Welcome to the August edition of the Userfocus usability and user experience newsletter!
- Message from the Editor
- User Journey Mapping
- From our archives: 5 provocative views on usability testing
- What we're reading
- Upcoming user experience training courses
- User experience quotation of the month
Message from the Editor
I was a child in the sixties, when a toothbrush was a piece of plastic with bristles on the end and when a telephone was hard-wired into a socket in the hallway. If I could travel back in time and tell my younger self that one day my toothbrush would communicate with my phone, I would not have been able to understand that sentence in any meaningful way.

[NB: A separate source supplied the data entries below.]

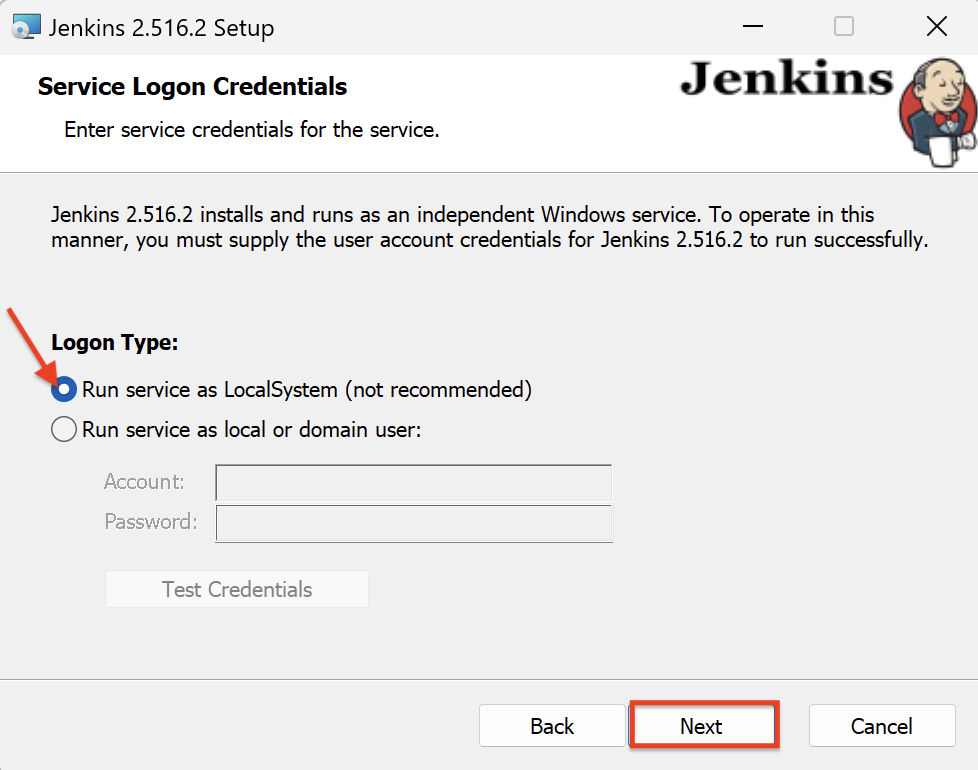Image resolution: width=978 pixels, height=770 pixels.
Task: Minimize the Jenkins Setup window
Action: (751, 27)
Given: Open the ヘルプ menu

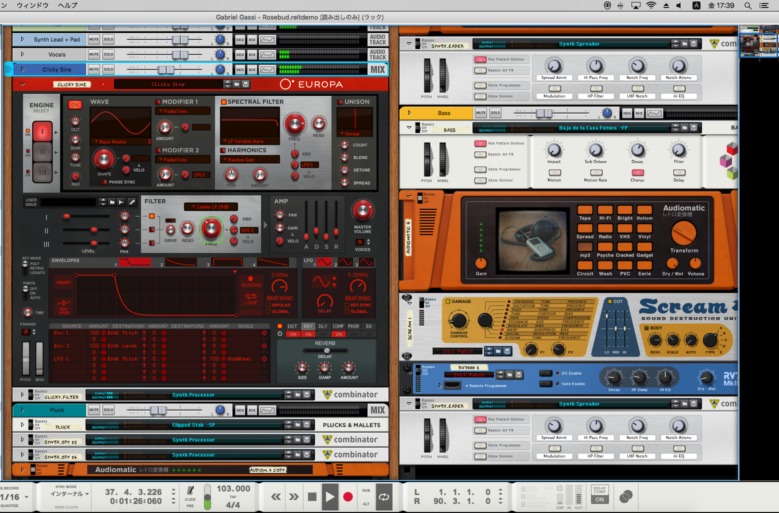Looking at the screenshot, I should tap(68, 5).
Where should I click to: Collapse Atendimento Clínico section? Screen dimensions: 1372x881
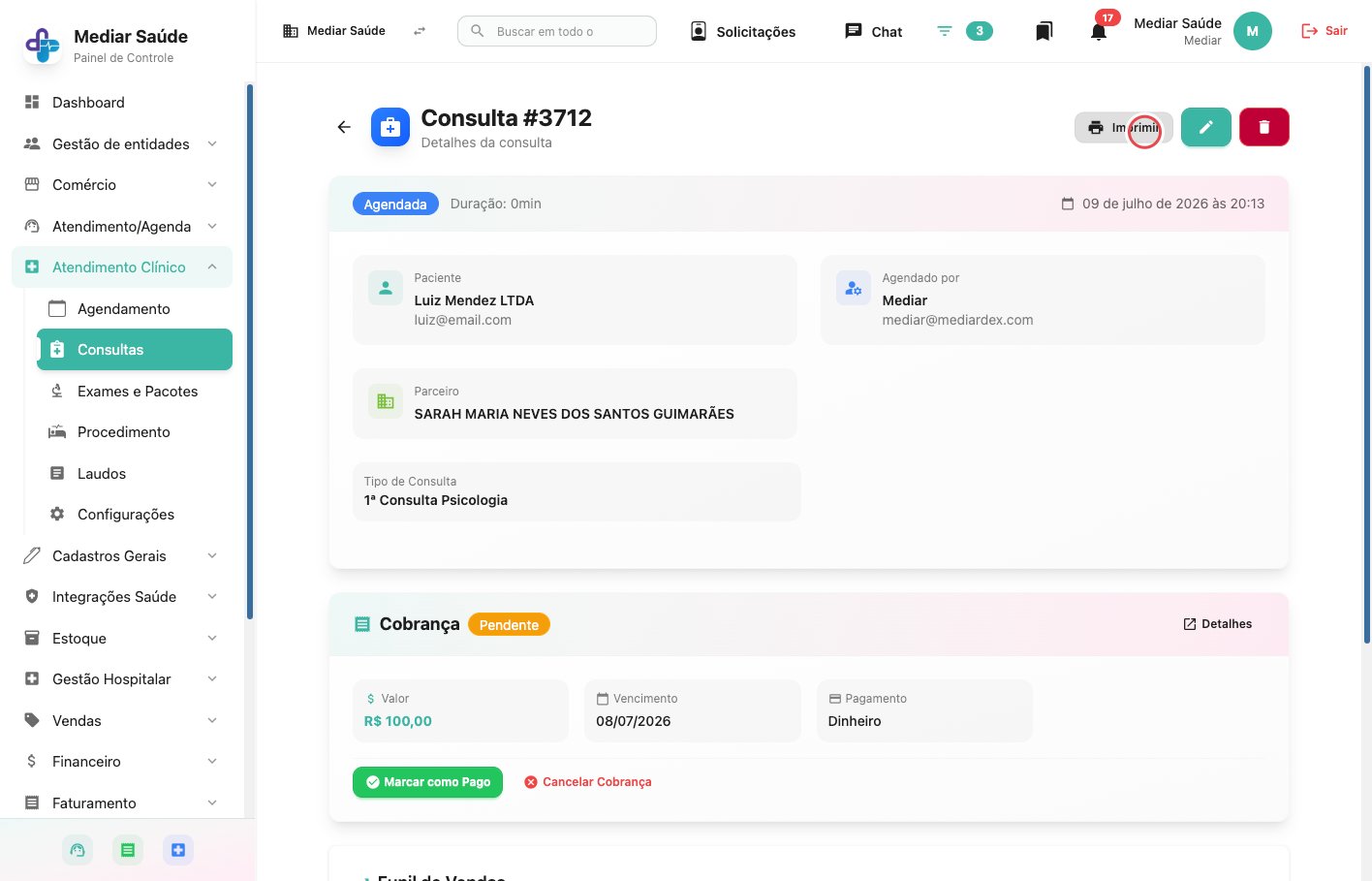122,267
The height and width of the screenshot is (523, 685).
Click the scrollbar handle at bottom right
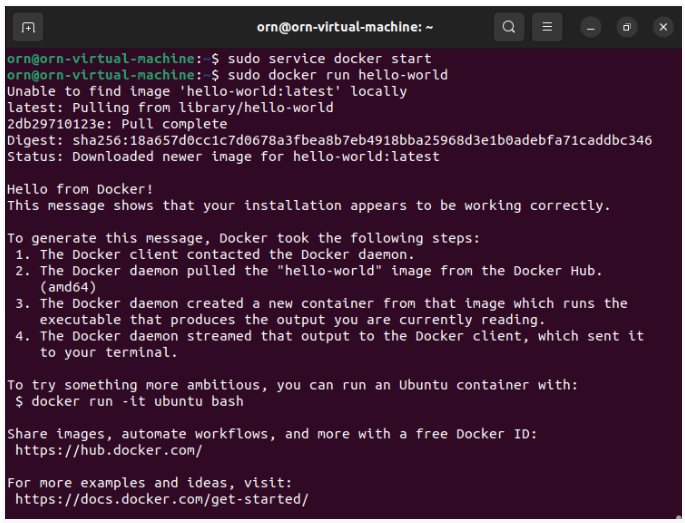point(678,518)
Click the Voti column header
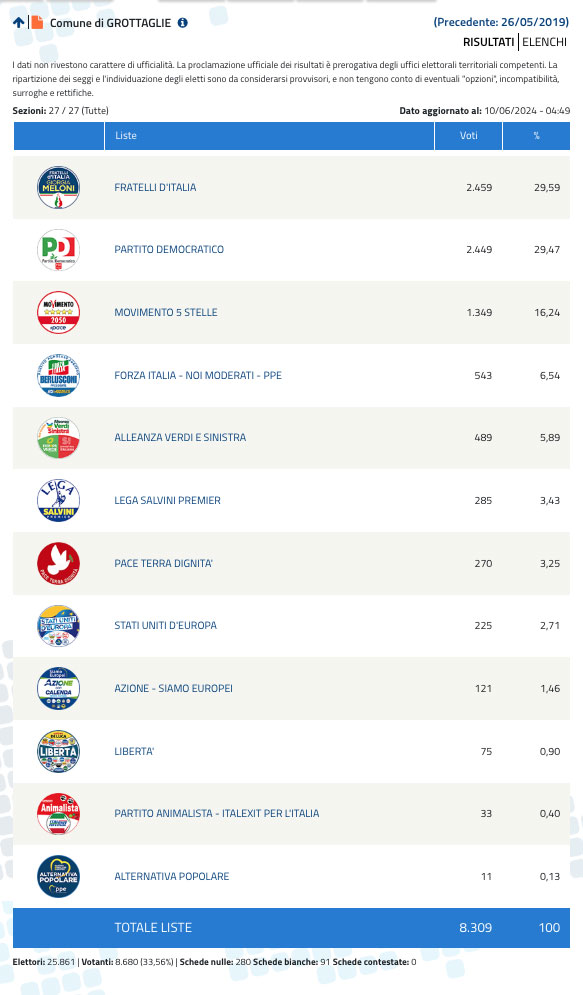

Yet that time has come. I have an app on my iPhone that connects to my toothbrush and tells me for how long I've been brushing my teeth and gives me tips on better brushing.
The irony is that I've not used the app since its first outing. Now it languishes with the dozens of other apps on my phone that got one chance to prove they were useful, and failed.
I came across a study by Gartner that claims just one in ten thousand mobile apps are considered a financial success. You can boost those chances significantly by applying strategic thinking in user experience. If you work in product design and want to take a business idea from concept to validation, I've just created a free e-mail course on UX strategy. You can sign up for the course at uxtraining.net and I've reproduced one of the 20 lessons as this month's article. I hope you find it useful.
User Journey Mapping
This workshop is one of 20 UX Strategy Workshops to take your business idea from concept to validation. In this workshop, we create a user journey map from data collected during field visits. A user journey map describes the entire user experience when people are achieving their goals. It's the first step in coming up with design solutions that are truly innovative. Read the article in full: User Journey Mapping.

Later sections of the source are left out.